====== Recorded information ======

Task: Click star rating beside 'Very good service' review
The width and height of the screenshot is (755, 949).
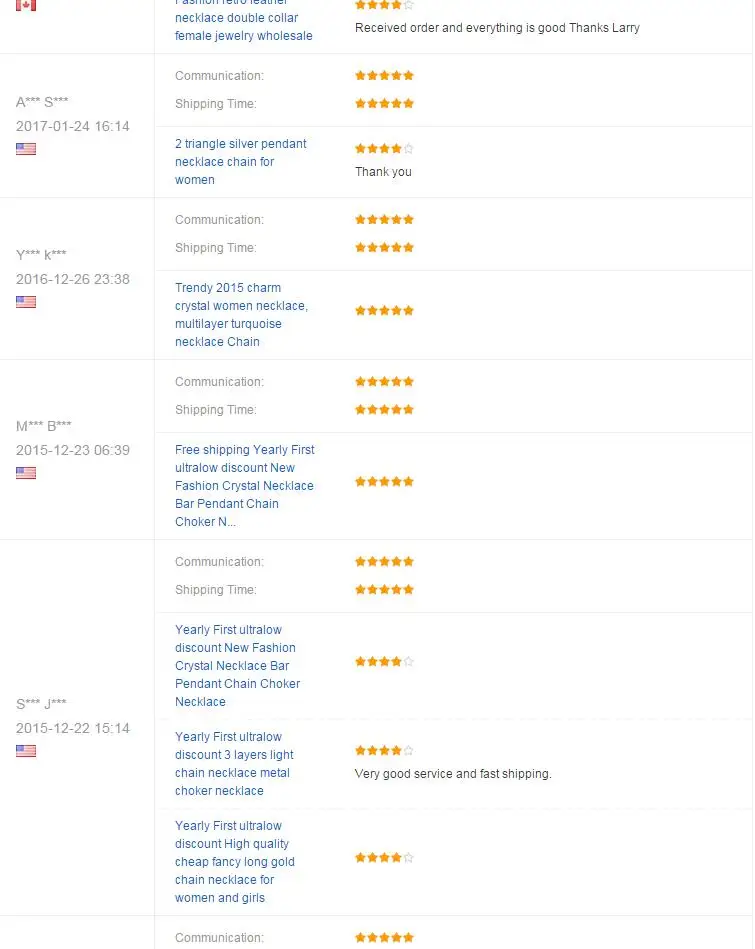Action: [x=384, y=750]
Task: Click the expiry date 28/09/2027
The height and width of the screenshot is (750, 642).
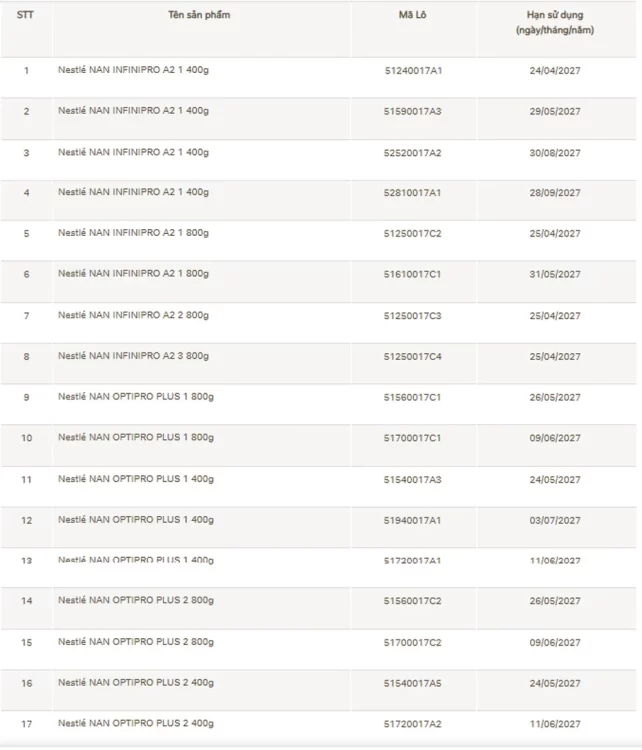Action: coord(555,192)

======
====== Recorded information ======

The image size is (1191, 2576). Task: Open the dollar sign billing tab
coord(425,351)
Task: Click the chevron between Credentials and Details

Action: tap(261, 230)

======

## Your objective
Recast the lines between the one containing "Task: Click the chevron" and the one containing "Action: tap(261, 230)", inclusive, as a two-column CSV with the headers instruction and result. Give one row for each item, with its wording under instruction and its answer under result, each in a quoted field with line breaks turned into spaces.

## Result of this exercise
instruction,result
"Task: Click the chevron between Credentials and Details","Action: tap(261, 230)"